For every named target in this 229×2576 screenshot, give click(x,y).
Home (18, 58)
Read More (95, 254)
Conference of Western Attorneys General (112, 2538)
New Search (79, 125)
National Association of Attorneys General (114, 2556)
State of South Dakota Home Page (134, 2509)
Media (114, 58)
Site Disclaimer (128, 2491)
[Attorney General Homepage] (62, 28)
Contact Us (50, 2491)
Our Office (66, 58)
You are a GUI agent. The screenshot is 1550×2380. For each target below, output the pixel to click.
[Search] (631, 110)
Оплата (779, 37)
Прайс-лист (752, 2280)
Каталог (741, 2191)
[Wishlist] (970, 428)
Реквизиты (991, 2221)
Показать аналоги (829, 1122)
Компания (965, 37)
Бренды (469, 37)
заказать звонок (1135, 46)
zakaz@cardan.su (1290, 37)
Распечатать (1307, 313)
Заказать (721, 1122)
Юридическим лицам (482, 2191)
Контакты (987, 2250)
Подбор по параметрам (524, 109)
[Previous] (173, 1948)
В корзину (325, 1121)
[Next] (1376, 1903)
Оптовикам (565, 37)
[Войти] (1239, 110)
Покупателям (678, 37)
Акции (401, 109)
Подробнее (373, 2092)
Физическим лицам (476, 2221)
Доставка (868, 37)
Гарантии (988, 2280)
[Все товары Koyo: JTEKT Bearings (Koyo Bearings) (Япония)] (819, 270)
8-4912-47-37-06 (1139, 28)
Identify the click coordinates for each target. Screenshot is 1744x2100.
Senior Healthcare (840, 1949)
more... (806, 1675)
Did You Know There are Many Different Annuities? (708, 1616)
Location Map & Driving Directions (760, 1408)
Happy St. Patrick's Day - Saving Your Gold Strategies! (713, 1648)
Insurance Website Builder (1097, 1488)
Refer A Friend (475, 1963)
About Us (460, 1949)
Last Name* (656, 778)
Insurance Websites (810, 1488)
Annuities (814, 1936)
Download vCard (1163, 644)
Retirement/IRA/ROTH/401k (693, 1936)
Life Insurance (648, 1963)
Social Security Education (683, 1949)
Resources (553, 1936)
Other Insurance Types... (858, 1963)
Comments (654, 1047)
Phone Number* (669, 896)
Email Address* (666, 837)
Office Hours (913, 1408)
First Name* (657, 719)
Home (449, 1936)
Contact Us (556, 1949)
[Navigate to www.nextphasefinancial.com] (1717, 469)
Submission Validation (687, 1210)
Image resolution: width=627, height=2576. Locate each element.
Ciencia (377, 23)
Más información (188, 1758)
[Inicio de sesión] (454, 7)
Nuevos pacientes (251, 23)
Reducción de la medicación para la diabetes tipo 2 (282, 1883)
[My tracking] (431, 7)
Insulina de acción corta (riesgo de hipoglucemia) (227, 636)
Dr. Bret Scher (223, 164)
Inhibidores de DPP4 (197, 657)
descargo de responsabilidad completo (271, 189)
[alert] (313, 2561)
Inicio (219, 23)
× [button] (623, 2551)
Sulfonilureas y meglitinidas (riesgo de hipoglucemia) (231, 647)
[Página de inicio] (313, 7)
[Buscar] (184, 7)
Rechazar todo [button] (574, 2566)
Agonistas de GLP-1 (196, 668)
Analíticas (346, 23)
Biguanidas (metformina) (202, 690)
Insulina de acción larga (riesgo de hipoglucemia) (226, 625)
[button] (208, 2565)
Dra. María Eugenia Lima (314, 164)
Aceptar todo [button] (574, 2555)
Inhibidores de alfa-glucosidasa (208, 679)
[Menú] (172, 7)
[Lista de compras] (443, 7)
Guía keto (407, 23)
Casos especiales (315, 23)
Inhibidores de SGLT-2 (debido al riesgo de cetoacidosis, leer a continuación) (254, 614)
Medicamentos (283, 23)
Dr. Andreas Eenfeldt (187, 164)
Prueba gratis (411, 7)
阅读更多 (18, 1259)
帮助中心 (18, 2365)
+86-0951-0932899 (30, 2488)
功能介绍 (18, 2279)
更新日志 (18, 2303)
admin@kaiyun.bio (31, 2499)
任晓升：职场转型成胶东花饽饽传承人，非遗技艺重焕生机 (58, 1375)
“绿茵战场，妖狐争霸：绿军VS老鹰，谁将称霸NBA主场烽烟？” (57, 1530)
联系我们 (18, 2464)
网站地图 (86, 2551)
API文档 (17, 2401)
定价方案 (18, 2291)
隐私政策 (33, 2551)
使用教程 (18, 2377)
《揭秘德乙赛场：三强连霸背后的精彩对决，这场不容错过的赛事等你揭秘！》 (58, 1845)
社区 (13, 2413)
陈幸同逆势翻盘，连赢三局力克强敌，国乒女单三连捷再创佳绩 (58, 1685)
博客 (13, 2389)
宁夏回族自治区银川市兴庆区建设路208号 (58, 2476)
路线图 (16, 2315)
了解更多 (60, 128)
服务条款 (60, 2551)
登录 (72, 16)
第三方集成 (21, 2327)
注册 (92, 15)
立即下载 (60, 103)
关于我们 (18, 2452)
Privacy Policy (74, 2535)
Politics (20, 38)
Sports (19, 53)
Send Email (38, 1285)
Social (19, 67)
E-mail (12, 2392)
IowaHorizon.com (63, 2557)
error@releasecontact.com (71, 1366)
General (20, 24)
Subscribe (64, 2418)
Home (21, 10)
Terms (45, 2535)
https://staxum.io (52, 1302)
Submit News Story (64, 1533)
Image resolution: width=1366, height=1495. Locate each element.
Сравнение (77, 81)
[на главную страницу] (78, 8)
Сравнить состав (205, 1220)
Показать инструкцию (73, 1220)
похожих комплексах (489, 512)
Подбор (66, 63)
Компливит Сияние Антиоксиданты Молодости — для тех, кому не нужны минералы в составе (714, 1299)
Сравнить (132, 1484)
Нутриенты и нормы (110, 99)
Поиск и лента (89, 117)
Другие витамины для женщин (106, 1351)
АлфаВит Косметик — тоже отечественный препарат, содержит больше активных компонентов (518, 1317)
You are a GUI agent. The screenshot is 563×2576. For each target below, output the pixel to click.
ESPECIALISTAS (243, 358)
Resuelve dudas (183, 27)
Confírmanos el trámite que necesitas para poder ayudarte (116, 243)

ASSIGNMENT:
Extract from the listing above the lines between the line containing "Оптовикам (565, 37)" and the line containing "Aceptar todo [button] (574, 2555)", keeping both of those lines. Output nothing else.

PROBLEM SOLUTION:
Оптовикам (565, 37)
[Войти] (1239, 110)
Покупателям (678, 37)
Акции (401, 109)
Подробнее (373, 2092)
Физическим лицам (476, 2221)
Доставка (868, 37)
Гарантии (988, 2280)
[Все товары Koyo: JTEKT Bearings (Koyo Bearings) (Япония)] (819, 270)
8-4912-47-37-06 (1139, 28)
Identify the click coordinates for each target. Screenshot is 1744x2100.
Senior Healthcare (840, 1949)
more... (806, 1675)
Did You Know There are Many Different Annuities? (708, 1616)
Location Map & Driving Directions (760, 1408)
Happy St. Patrick's Day - Saving Your Gold Strategies! (713, 1648)
Insurance Website Builder (1097, 1488)
Refer A Friend (475, 1963)
About Us (460, 1949)
Last Name* (656, 778)
Insurance Websites (810, 1488)
Annuities (814, 1936)
Download vCard (1163, 644)
Retirement/IRA/ROTH/401k (693, 1936)
Life Insurance (648, 1963)
Social Security Education (683, 1949)
Resources (553, 1936)
Other Insurance Types... (858, 1963)
Comments (654, 1047)
Phone Number* (669, 896)
Email Address* (666, 837)
Office Hours (913, 1408)
First Name* (657, 719)
Home (449, 1936)
Contact Us (556, 1949)
[Navigate to www.nextphasefinancial.com] (1717, 469)
Submission Validation (687, 1210)
Image resolution: width=627, height=2576. Locate each element.
Ciencia (377, 23)
Más información (188, 1758)
[Inicio de sesión] (454, 7)
Nuevos pacientes (251, 23)
Reducción de la medicación para la diabetes tipo 2 (282, 1883)
[My tracking] (431, 7)
Insulina de acción corta (riesgo de hipoglucemia) (227, 636)
Dr. Bret Scher (223, 164)
Inhibidores de DPP4 (197, 657)
descargo de responsabilidad completo (271, 189)
[alert] (313, 2561)
Inicio (219, 23)
× [button] (623, 2551)
Sulfonilureas y meglitinidas (riesgo de hipoglucemia) (231, 647)
[Página de inicio] (313, 7)
[Buscar] (184, 7)
Rechazar todo [button] (574, 2566)
Agonistas de GLP-1 (196, 668)
Analíticas (346, 23)
Biguanidas (metformina) (202, 690)
Insulina de acción larga (riesgo de hipoglucemia) (226, 625)
[button] (208, 2565)
Dra. María Eugenia Lima (314, 164)
Aceptar todo [button] (574, 2555)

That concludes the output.